■ Work to complete
What lines in this listing contain the string "computer"? Report each one by copying it.

■ Listed records

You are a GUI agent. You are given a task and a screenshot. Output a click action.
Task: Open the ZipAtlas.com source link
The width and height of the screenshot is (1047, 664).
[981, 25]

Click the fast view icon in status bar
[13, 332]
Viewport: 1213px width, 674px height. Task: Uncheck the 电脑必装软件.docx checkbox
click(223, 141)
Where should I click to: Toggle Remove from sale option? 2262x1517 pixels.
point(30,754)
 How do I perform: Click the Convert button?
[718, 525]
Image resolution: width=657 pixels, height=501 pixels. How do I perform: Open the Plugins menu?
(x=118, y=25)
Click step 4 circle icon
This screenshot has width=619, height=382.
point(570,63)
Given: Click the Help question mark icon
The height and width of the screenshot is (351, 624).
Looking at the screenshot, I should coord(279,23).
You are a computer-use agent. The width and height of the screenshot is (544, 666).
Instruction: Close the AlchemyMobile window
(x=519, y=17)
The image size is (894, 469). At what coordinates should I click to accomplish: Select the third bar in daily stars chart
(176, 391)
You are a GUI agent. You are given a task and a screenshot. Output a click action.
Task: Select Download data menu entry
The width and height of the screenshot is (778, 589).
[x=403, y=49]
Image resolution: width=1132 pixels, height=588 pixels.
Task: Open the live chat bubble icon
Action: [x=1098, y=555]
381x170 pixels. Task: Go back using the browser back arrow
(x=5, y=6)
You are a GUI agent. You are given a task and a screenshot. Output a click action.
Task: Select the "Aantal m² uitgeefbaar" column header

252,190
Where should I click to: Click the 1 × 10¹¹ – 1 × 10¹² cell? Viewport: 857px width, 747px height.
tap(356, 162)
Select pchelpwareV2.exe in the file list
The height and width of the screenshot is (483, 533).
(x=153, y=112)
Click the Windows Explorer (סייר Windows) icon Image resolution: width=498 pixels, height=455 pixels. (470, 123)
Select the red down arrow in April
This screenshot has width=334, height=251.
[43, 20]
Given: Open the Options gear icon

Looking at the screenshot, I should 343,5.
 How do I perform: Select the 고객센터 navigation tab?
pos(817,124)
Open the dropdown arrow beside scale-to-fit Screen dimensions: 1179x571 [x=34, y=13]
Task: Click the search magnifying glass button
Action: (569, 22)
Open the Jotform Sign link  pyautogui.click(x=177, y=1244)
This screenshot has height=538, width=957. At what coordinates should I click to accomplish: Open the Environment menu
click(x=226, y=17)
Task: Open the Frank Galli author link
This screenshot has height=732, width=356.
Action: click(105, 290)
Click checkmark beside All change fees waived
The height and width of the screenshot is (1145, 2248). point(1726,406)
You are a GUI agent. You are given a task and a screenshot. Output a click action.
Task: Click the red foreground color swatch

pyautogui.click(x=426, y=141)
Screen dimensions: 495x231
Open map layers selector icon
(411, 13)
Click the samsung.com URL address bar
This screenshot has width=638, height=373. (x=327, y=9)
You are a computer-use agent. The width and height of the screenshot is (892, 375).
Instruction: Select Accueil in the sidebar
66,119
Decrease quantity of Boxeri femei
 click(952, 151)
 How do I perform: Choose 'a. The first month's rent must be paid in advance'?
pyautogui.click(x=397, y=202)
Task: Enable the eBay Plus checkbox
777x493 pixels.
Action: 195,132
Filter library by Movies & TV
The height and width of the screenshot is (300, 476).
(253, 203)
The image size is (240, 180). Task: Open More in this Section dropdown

■ Output of the task
You are a computer-use agent. The width and height of the screenshot is (544, 666).
You are a computer-use agent. The width and height of the screenshot is (892, 375).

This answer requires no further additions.